Zu den Edelstählen zählen zum Beispiel hochreine Stähle, bei denen durch einen besonderen Herstellungsprozess Bestandteile wie Aluminium und Silizium ausgeschieden werden, oder zum Beispiel auch hochlegierte Werkzeugstähle, die für eine spätere Wärmebehandlung vorgesehen sind.
Als hochlegiert gilt ein Stahl dann, wenn der Massenanteil eines seiner Legierungselemente mehr als 5 % beträgt.
Rostfreier Stahl
Fälschlich wird für alle nichtrostenden Stähle auch sehr häufig der Begriff Edelstahl verwendet.
Rostfreier Stahl zeichnet sich durch einen Anteil von mindestens 10,5 bis 13 %Prozent Chrom aus, der im austenitischen oder ferritischen Mischkristall gelöst sein muss. Der Effekt beruht darauf, dass sich durch diesen hohen Chromanteil eine schützende und dichte Passivschicht aus Chromoxid an der Werkstoffoberfläche ausbildet. Weitere Legierungsbestandteile wie Nickel, Molybdän, Mangan und Niob führen zu einer noch besseren Korrosionsbeständigkeit oder günstigeren mechanischen Eigenschaften. Da Chrom als Legierungselement allgemein günstiger ist als Nickel, wird ein höherer Chromanteil bei kleinerem Nickelanteil (gleiche Korrosionsbeständigkeit vorausgesetzt) bevorzugt.
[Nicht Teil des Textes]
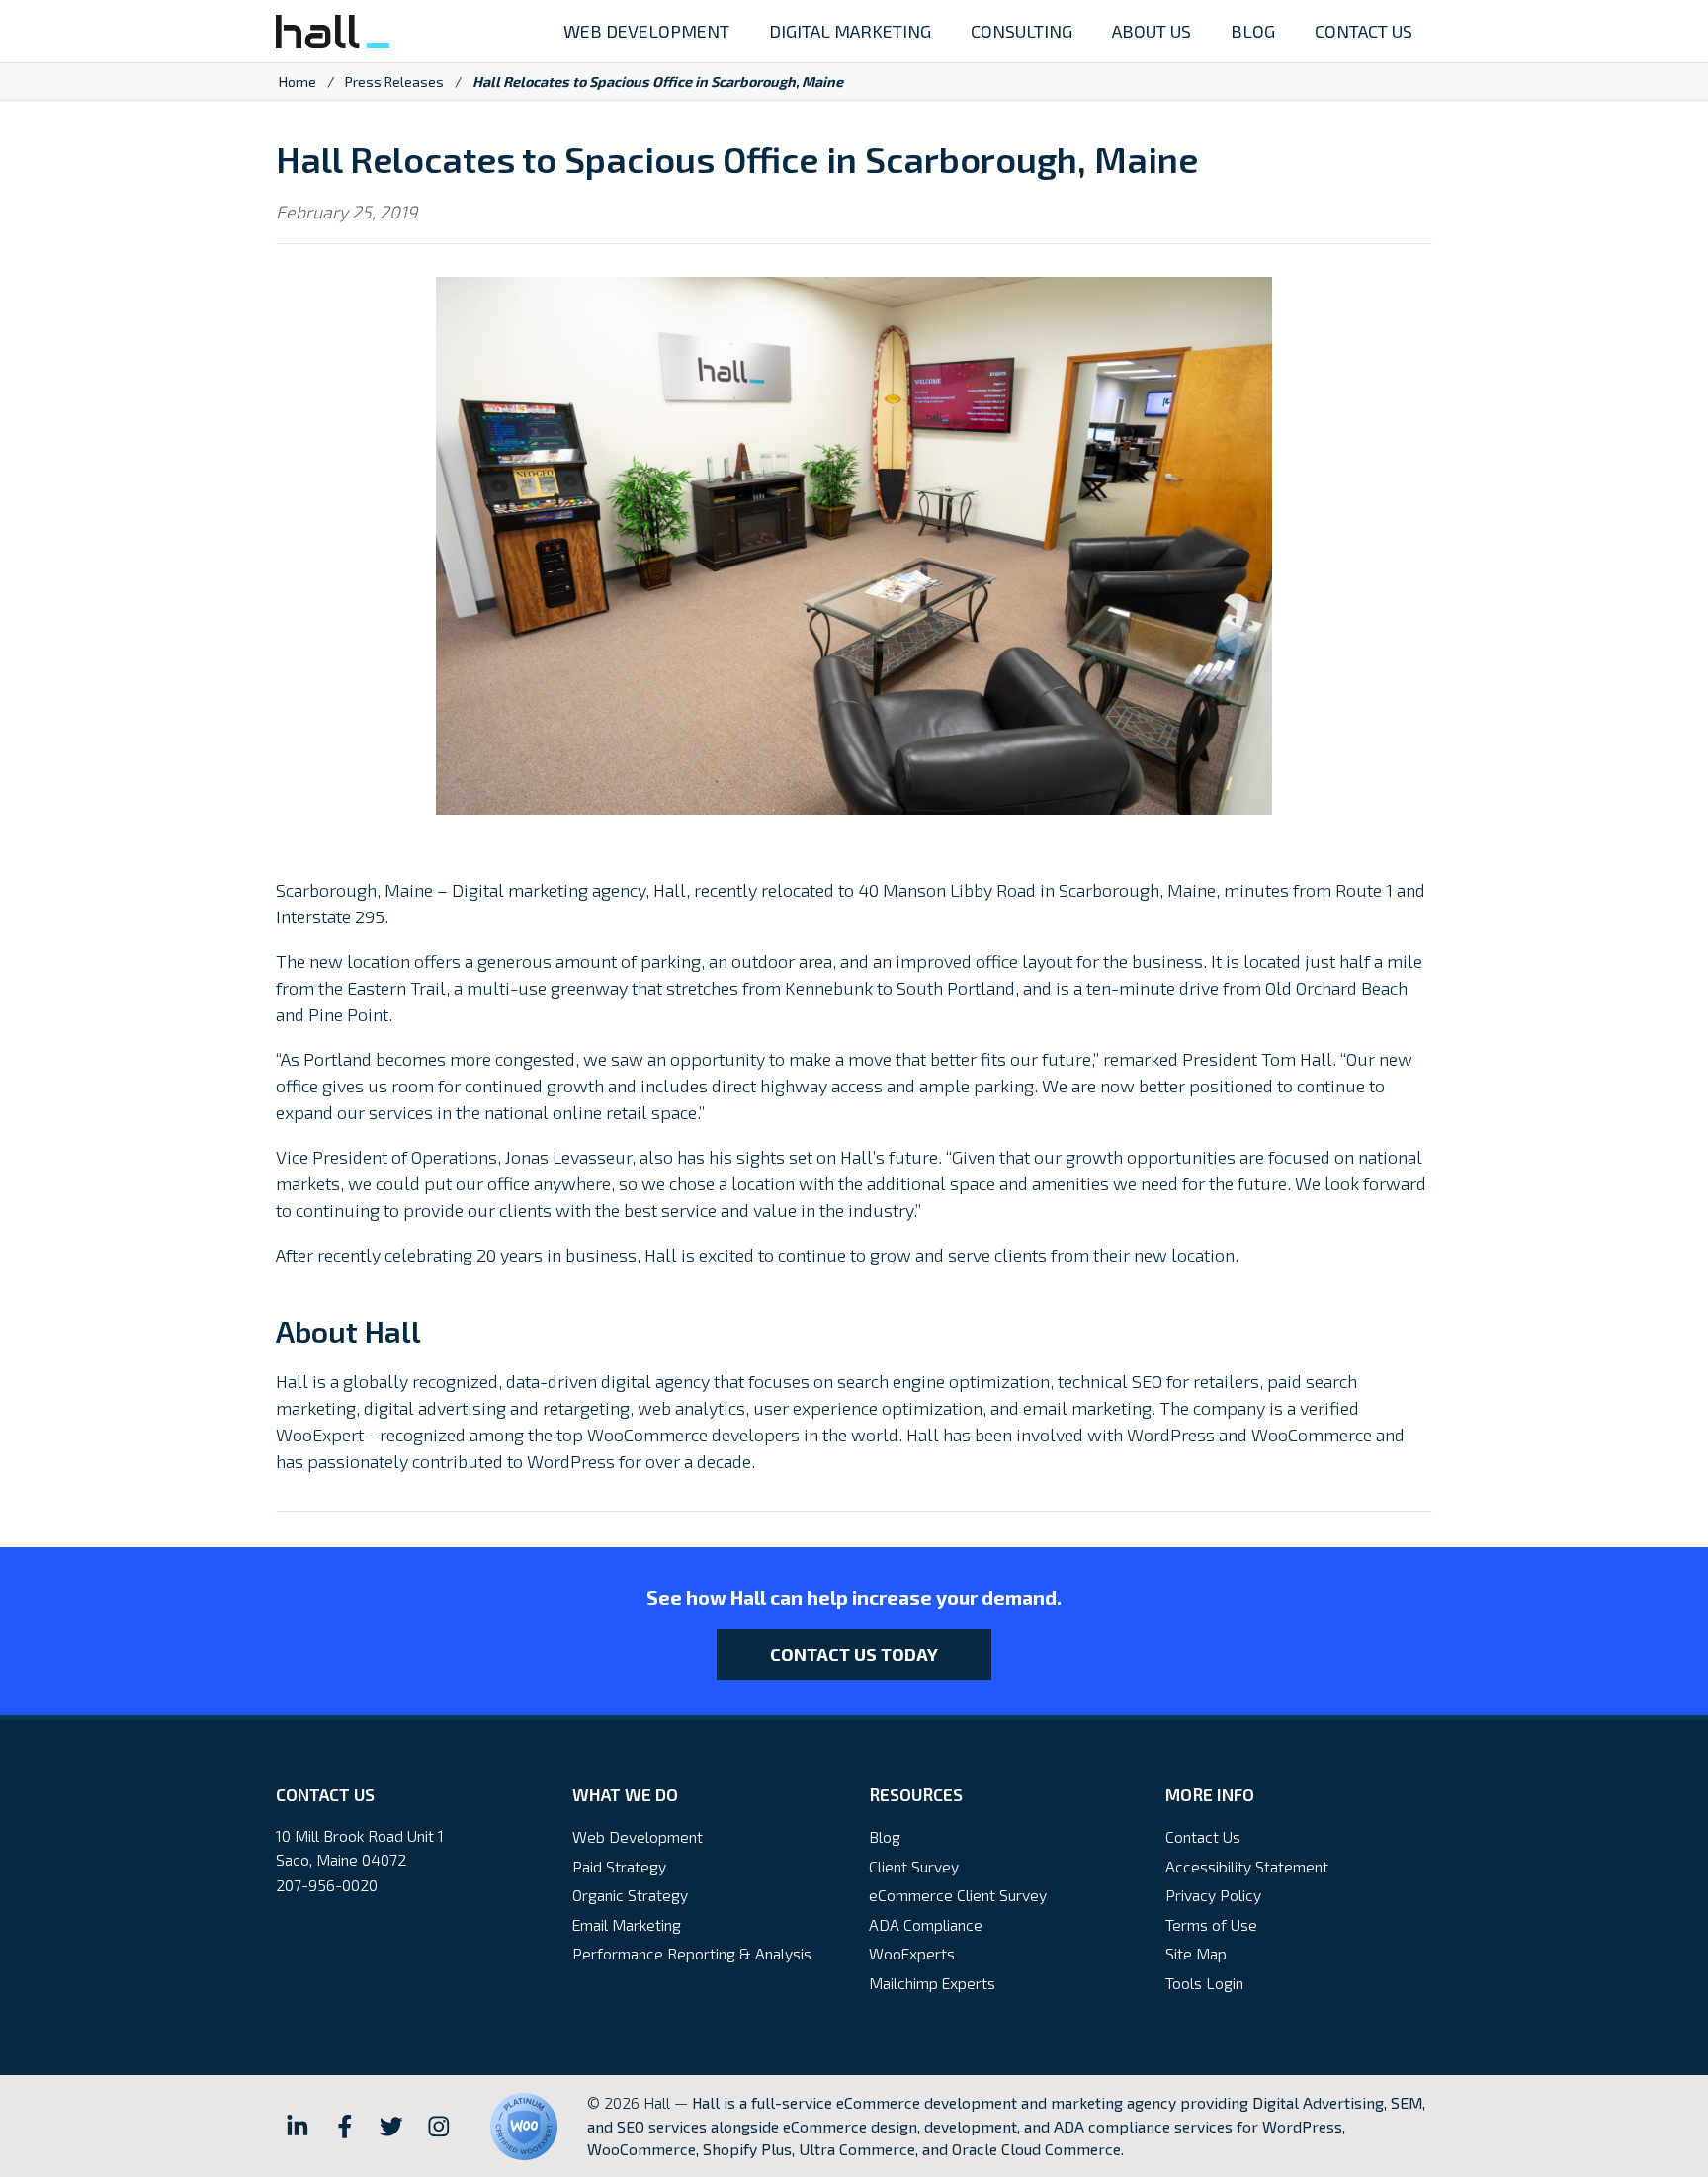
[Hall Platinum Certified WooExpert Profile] (523, 2126)
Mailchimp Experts (932, 1982)
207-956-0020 (327, 1884)
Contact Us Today (854, 1654)
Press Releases (394, 81)
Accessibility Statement (1246, 1866)
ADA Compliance (925, 1924)
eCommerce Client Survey (958, 1894)
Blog (884, 1836)
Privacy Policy (1213, 1894)
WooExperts (912, 1953)
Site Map (1196, 1953)
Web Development (637, 1836)
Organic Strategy (630, 1894)
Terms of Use (1211, 1924)
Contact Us (1202, 1836)
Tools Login (1204, 1982)
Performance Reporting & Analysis (691, 1953)
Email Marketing (626, 1924)
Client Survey (914, 1866)
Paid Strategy (619, 1866)
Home (297, 81)
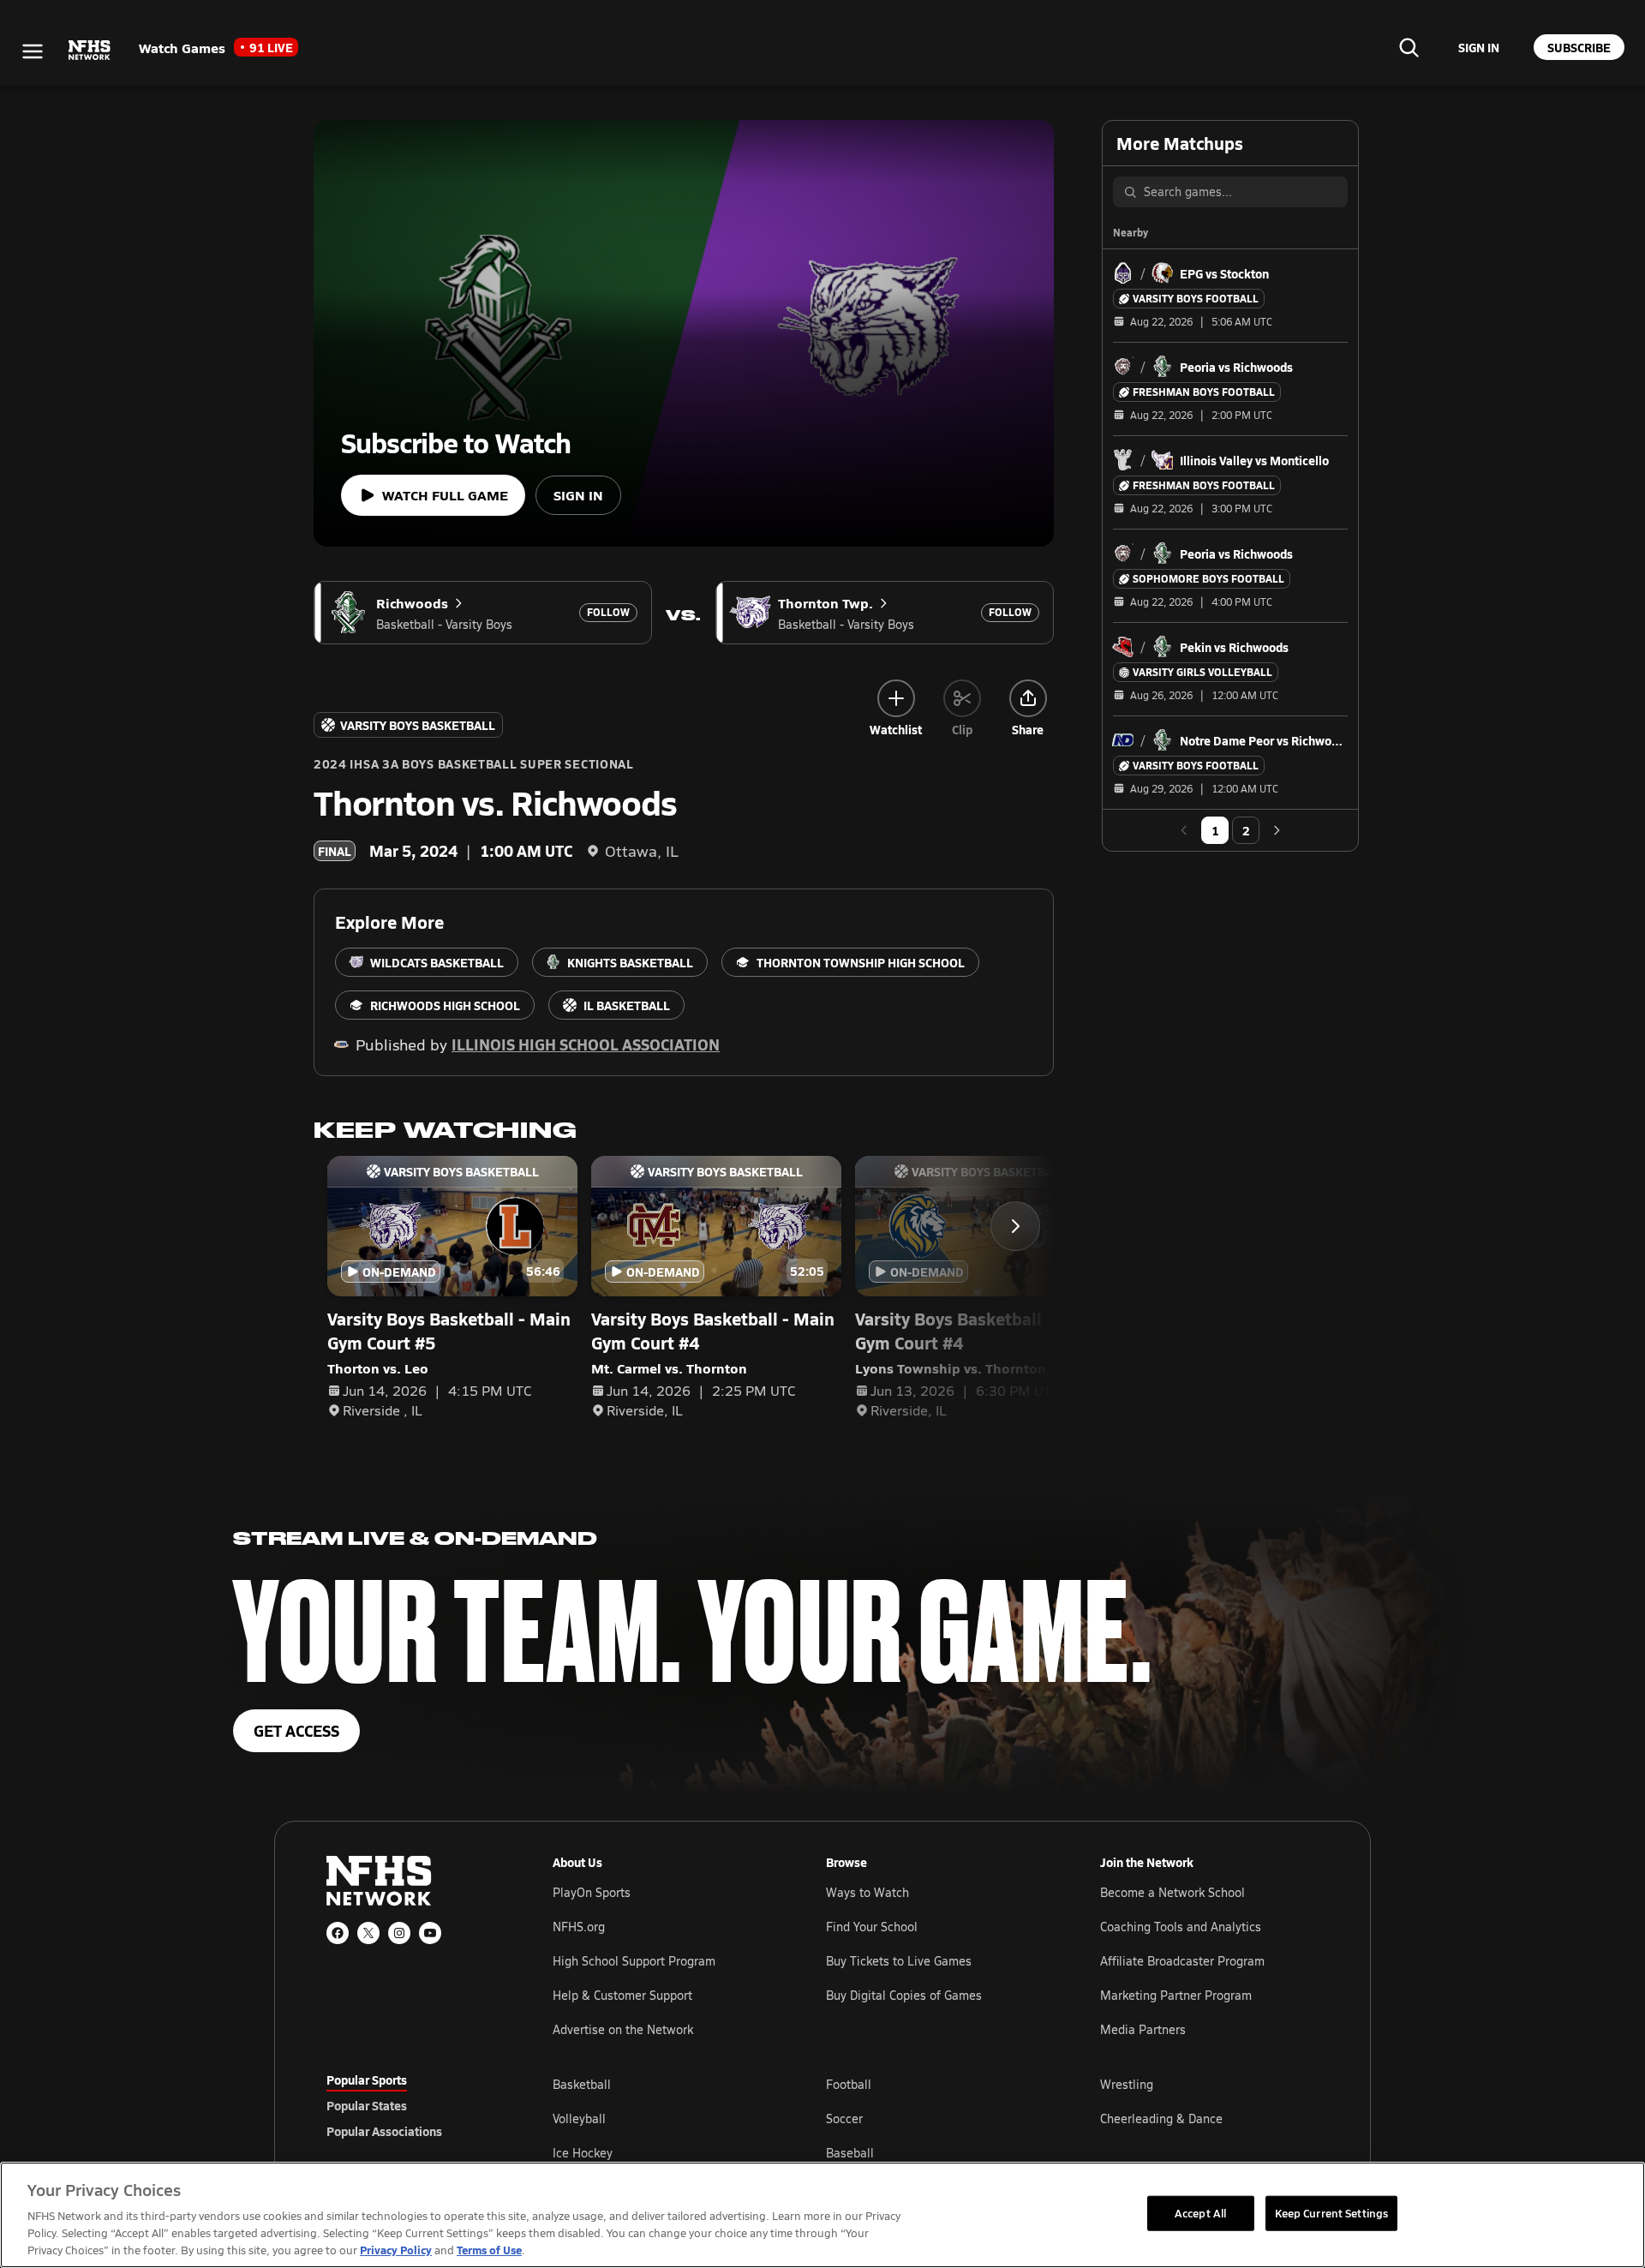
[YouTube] (430, 1933)
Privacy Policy (396, 2249)
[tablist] (412, 2105)
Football (848, 2084)
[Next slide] (1015, 1226)
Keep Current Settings (1332, 2212)
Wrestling (1126, 2084)
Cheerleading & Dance (1161, 2118)
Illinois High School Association (586, 1044)
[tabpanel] (936, 2118)
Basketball (582, 2084)
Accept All (1200, 2212)
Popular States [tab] (366, 2105)
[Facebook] (337, 1933)
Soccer (844, 2118)
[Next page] (1276, 830)
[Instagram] (399, 1933)
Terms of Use (489, 2249)
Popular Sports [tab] (366, 2079)
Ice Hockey (583, 2153)
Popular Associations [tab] (384, 2131)
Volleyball (579, 2118)
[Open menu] (32, 51)
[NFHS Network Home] (90, 50)
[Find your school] (1408, 47)
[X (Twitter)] (368, 1933)
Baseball (850, 2153)
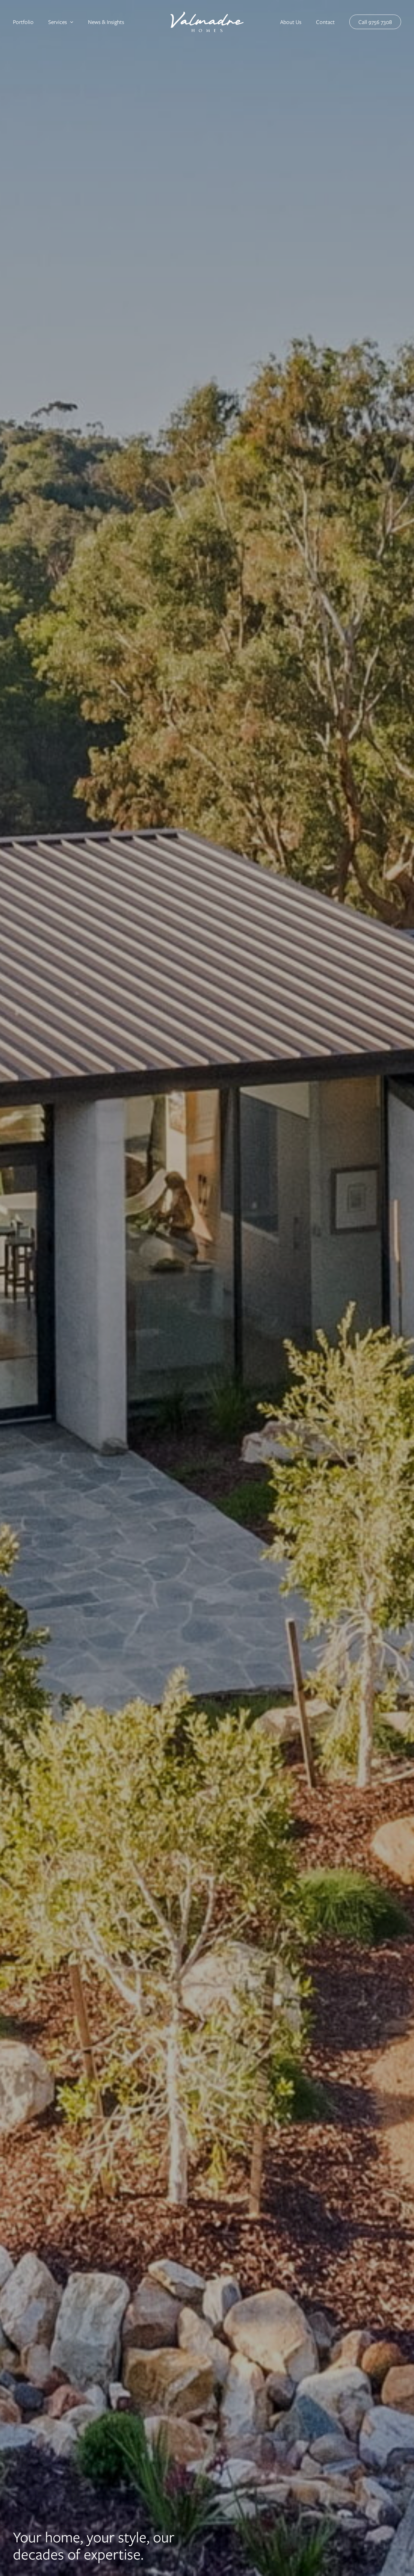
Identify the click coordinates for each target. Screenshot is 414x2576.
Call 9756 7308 (375, 22)
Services (57, 22)
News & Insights (106, 22)
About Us (290, 22)
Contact (325, 22)
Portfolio (23, 22)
Synonyme für rostfreien Stahl sind Edelstahl rostfrei, STAINLESS, INOX (französisch inoxydable), RSH (rost-, säure- und hitzebständig) sowie Markennamen wie Chromargan, V2A (Versuchsschmelze 2 Austenit = X5CrNi18-8) oder V4A (wie V2A, aber zusätzlich mit 2 % Mo legiert, macht diesen Stahl widerstandfähiger gegen Korrosion in chloridhaltigen Medien (Salzwasser, Schwimmbäder, chem. Industrie etc.)).
Nicht tragende Teile
Verwendung als Karosserieblech etc.. Abgesehen davon, dass das nichtrostende Material teuerer ist als das normale, ist es auch weit schlechter zu bearbeiten. Die Umformeigenschaften (also um ein flaches Blech in eine dreidimensionale Form zu bekommen) sind wesentlich schlechter, es lässt sich schlechter schneiden (stanzen) und die Werkzeuge unterliegen höherem Verschleiss (5-fach).
Tragende Teile
Bei z.B. Schrauben aus rostfreien Stählen steht häufig die Bezeichnung A2-70. Hierbei steht A2 für die Stahlsorte (A für austenitisch, 2 für die Sorte), 70 für die Zugfestigkeit 700 N/mm². Für den Offshore-Bereich sind Bauteile aus dem Sonderwerkstoff X2CrNiMoN17-13-5 zu bevorzugen.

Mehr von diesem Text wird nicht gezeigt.